Thursday, July 14, 2011

I can't get pregnant. right?

It all started about 3 years ago, shortly after Jeremy and I got married. We decided we wanted a baby. We knew this was going to be hard because I was told when I was 16 that I would never be able to have kids. I have PCOS- polycystic ovarian syndrome and I have had several ruptured cysts ( which unbelievably the pain is ALOT worse than childbirth). So, to the doctor we go. He puts me on Clomid - a pill form of fertility drug. I take the pill like I am supposed to and have sex on the days I am supposed to for almost 6 months. Nothing. No baby. I gave up. I told myself it was never going to happen and I was just going to have to deal with the fact that I would never be a mommy. I was brokenhearted. All I had ever wanted since I was a little girl was to have 2 kids- a boy and a girl in that order- and my dreams had been crushed. Why? Why was this happening to me?
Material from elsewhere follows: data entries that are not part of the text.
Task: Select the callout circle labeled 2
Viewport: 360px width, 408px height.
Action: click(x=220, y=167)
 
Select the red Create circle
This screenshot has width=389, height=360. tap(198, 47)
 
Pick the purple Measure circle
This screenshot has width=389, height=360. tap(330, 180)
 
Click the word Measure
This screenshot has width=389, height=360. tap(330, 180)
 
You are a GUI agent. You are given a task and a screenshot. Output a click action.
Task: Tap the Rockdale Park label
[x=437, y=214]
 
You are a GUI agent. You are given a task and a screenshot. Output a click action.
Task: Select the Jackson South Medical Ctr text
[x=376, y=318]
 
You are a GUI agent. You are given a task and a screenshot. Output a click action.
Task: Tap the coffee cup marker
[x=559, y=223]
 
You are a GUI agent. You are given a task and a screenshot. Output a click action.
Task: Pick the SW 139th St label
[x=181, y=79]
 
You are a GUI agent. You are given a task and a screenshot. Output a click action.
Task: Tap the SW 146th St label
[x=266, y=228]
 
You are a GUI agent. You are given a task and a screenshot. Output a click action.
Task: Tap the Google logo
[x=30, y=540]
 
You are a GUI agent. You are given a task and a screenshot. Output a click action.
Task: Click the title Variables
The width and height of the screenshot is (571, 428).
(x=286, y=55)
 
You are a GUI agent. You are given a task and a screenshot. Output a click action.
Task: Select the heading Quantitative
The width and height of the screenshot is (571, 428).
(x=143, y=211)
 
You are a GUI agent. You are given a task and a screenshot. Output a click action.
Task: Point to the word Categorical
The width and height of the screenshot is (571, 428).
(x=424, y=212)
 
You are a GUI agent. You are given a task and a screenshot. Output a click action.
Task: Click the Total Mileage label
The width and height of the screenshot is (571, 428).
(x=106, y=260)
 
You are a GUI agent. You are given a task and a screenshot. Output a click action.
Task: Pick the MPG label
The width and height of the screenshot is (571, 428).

I decided since I couldn't get pregnant that I didn't need to take birth control. So Jeremy and I went on with life as usual. Last year for 4th of July, Jeremy went to the Nascar race in Daytona, Florida with a co-worker. I stayed home to work, since we couldn't afford for us both to be off for an entire week plus the cost of the trip. During that week, Pam and I hung out and she looked over at me and said "Are you pregnant? you have that glow about you."  I thought nothing of it because of course I couldn't be pregnant, right? About 1 week after Jeremy got home, one morning my grandma tells me " I had a dream last night you were pregnant."  Again, I thought- I couldn't be. I didn't think anything else of it and I went off to work. At work that same day, a co-worker says to me " I had a dream last night you were pregnant." my mind went crazy... what?!?! two people. same night. same dream. don't know each other. how could this be? maybe I really am pregnant. Don't get your hopes up. It couldn't be.  That night after work, I stopped and got a 2 pack of pregnancy tests. The first one= positive. Couldn't be. I had to have done it wrong. The second one= positive. Couldn't be. It can't be. So I go to Wal-mart and get 2 more 2 packs of tests. The third and fourth and fifth and sixth= positive.  I still wasn't convinced. I bought another test. test #7= positive. no way. I can't get pregnant-right? wrong!...I scheduled an appointment to have a pregnancy test done professionally and it wasn't until my 8th pregnancy test that I was finally convinced that I was pregnant.